Cardiovascular diseases (CVDs) are a leading cause of death globally, responsible for 32% of all fatalities. They significantly reduce quality of life and life expectancy, while imposing a substantial economic burden on healthcare systems in different countries. High mobility group box 1 (HMGB1), a location-dependent multifunctional protein, plays a significant role in various cell death pathways associated with CVDs. While its release at the early stages of disease may stimulate immune and inflammatory responses, aiding microbial clearance and wound healing, the accumulation of HMGB1 with disease progression disrupts the balance between autophagy and apoptosis.
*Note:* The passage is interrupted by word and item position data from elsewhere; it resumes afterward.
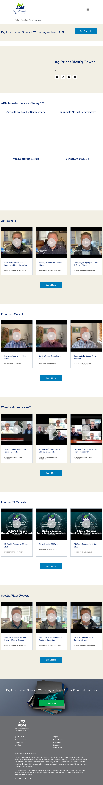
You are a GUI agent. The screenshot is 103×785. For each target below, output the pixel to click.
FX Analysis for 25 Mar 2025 (49, 544)
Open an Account (20, 740)
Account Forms (58, 740)
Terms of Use (57, 747)
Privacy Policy (57, 742)
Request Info (19, 742)
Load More (51, 285)
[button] (57, 77)
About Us (18, 745)
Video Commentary (35, 20)
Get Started (85, 31)
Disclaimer (56, 745)
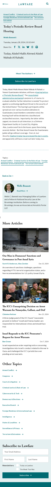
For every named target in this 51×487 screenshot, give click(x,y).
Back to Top (6, 176)
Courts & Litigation (11, 382)
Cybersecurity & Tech (12, 393)
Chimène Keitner (9, 314)
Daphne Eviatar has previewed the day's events (29, 136)
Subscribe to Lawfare (25, 81)
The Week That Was (27, 469)
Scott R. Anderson (10, 264)
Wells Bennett (9, 37)
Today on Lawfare (26, 466)
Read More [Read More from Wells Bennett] (21, 191)
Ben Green (6, 341)
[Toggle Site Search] (47, 3)
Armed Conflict (9, 14)
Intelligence (8, 417)
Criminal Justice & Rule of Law (15, 388)
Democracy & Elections (12, 399)
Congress (7, 376)
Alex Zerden (23, 264)
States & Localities (11, 423)
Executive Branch (10, 405)
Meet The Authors (24, 73)
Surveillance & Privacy (12, 428)
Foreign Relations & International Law (18, 17)
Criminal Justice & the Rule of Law (29, 14)
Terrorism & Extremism (34, 164)
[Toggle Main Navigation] (9, 4)
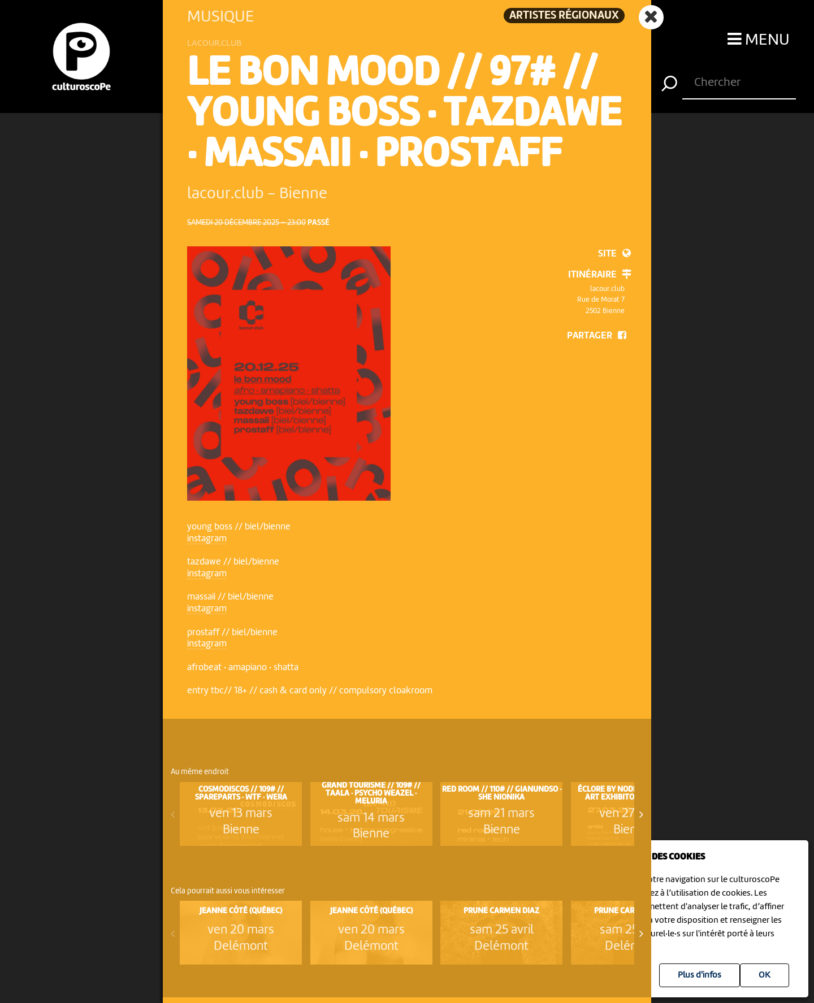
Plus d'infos (699, 975)
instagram (207, 539)
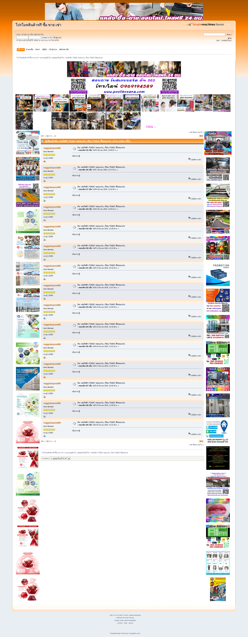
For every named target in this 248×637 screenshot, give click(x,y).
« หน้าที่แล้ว (192, 132)
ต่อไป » (201, 132)
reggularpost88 (52, 148)
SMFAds (119, 618)
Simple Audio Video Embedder (125, 620)
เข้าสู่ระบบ (26, 34)
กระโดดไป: (45, 458)
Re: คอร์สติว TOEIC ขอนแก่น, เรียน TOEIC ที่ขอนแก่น (101, 148)
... (53, 136)
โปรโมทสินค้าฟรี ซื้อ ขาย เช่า (38, 25)
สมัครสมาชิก (39, 34)
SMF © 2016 (123, 615)
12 (55, 136)
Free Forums (129, 618)
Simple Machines (135, 615)
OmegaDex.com (134, 633)
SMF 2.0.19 (114, 615)
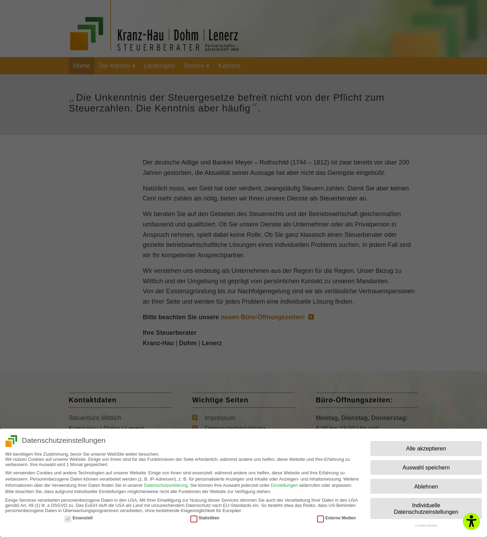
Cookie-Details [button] (426, 523)
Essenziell (78, 515)
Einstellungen (284, 483)
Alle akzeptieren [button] (426, 446)
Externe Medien (336, 515)
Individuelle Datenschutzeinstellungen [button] (426, 506)
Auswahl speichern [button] (426, 465)
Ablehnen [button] (426, 484)
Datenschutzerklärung (166, 483)
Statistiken (204, 515)
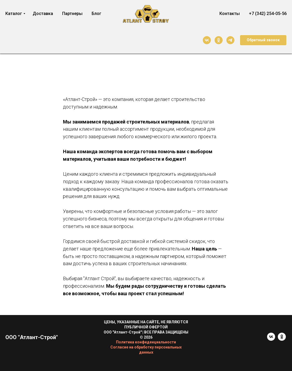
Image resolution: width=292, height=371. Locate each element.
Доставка (43, 13)
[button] (263, 40)
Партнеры (72, 13)
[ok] (219, 40)
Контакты (229, 13)
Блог (96, 13)
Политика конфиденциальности (146, 342)
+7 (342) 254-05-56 (268, 13)
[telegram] (230, 40)
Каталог (13, 13)
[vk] (207, 40)
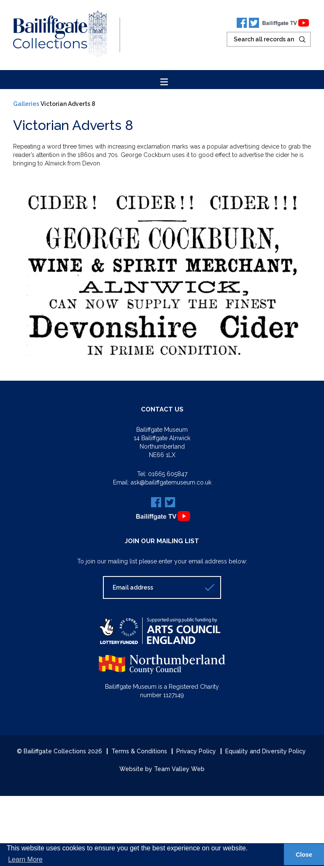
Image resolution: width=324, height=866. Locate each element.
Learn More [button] (25, 859)
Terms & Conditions (139, 751)
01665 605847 (167, 474)
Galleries (26, 103)
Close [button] (304, 854)
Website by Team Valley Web (162, 769)
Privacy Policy (196, 751)
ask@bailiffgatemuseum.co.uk (171, 482)
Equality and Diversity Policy (265, 751)
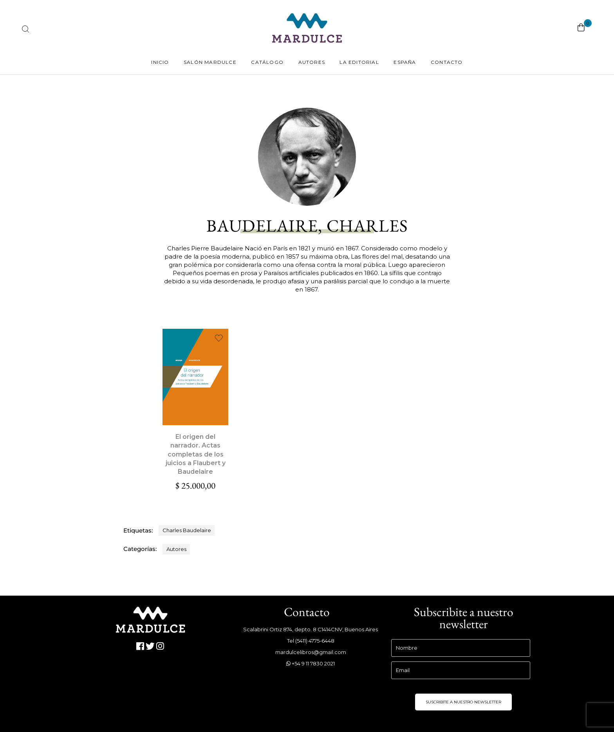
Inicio (160, 62)
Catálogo (267, 62)
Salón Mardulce (210, 62)
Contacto (447, 62)
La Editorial (359, 62)
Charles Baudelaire (187, 530)
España (405, 62)
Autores (311, 62)
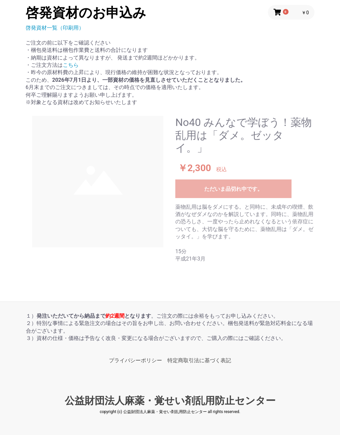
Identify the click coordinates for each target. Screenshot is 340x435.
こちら (71, 65)
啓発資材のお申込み (86, 13)
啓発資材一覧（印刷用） (55, 28)
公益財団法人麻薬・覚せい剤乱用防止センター (170, 400)
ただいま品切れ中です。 (233, 189)
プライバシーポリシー (135, 360)
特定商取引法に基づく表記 (199, 360)
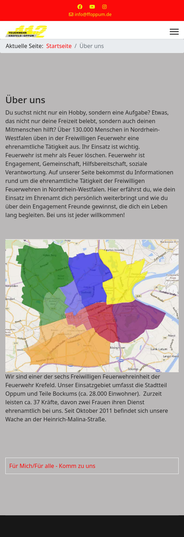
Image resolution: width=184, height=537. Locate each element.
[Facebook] (79, 6)
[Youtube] (92, 6)
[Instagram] (104, 6)
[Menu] (174, 31)
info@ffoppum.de (93, 14)
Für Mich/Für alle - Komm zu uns (52, 466)
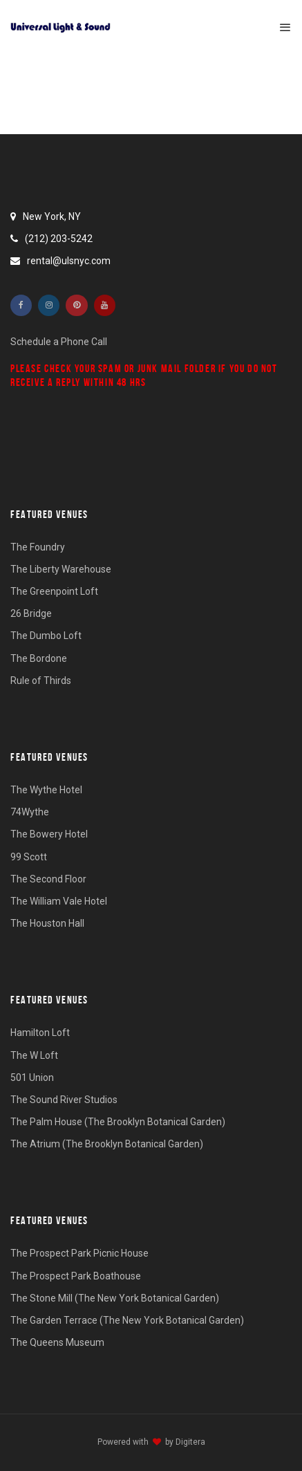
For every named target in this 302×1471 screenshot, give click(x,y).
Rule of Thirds (40, 680)
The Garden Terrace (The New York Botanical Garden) (127, 1320)
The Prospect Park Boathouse (75, 1276)
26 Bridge (31, 613)
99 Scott (28, 856)
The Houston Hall (47, 923)
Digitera (190, 1442)
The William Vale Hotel (58, 901)
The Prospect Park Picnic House (79, 1253)
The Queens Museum (57, 1342)
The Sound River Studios (63, 1099)
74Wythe (29, 811)
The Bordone (38, 658)
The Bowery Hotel (49, 834)
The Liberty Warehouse (60, 569)
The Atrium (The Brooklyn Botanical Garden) (106, 1143)
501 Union (32, 1077)
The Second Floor (48, 879)
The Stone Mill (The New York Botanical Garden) (114, 1298)
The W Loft (34, 1055)
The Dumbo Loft (46, 635)
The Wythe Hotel (46, 789)
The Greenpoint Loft (54, 591)
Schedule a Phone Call (58, 341)
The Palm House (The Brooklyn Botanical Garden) (117, 1121)
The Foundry (37, 547)
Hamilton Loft (40, 1032)
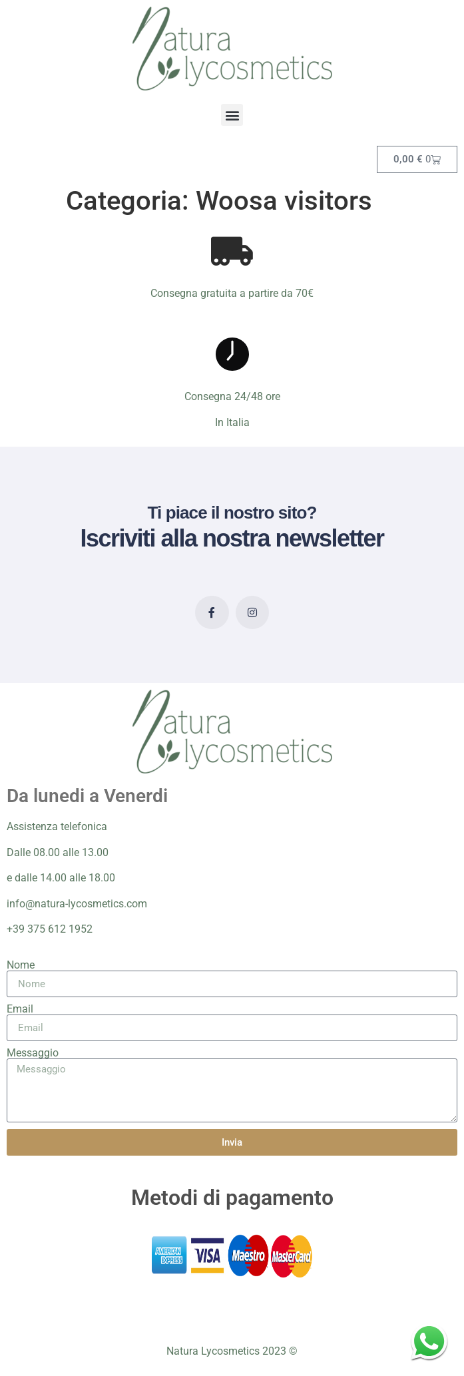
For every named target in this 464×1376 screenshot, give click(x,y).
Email (20, 1009)
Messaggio (33, 1053)
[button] (232, 115)
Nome (21, 965)
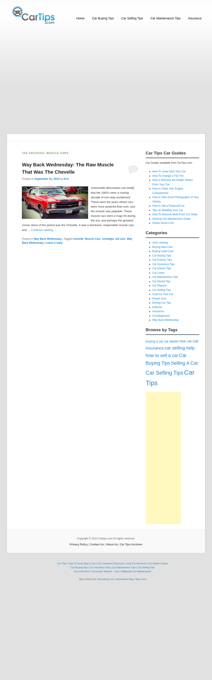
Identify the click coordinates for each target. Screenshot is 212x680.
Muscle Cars (93, 238)
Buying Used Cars (163, 251)
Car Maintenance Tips (165, 18)
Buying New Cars (162, 247)
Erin (66, 178)
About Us (112, 544)
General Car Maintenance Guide (171, 218)
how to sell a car (162, 355)
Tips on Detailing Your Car (167, 210)
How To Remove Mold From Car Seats (175, 214)
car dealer (171, 341)
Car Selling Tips (132, 18)
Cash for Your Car (162, 294)
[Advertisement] (57, 79)
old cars (120, 238)
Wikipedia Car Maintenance (136, 571)
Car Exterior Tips (162, 259)
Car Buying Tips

Excessive intracellular and extracellular HMGB1 is implicated in diverse forms of cell death, including PANoptosis, ferroptosis, and efferocytosis, highlighting its complex role in maintaining cellular homeostasis and responding to injury. Understanding the intricate regulatory functions of HMGB1 in these processes is critical for developing targeted therapeutic strategies to address cardiovascular pathologies. Preclinical studies have demonstrated the therapeutic potential of targeting HMGB1 release and expression in various CVD models, establishing it as an attractive therapeutic target. Future research focusing on combined strategies that integrate HMGB1 with other targets holds promise for advancing CVD treatment.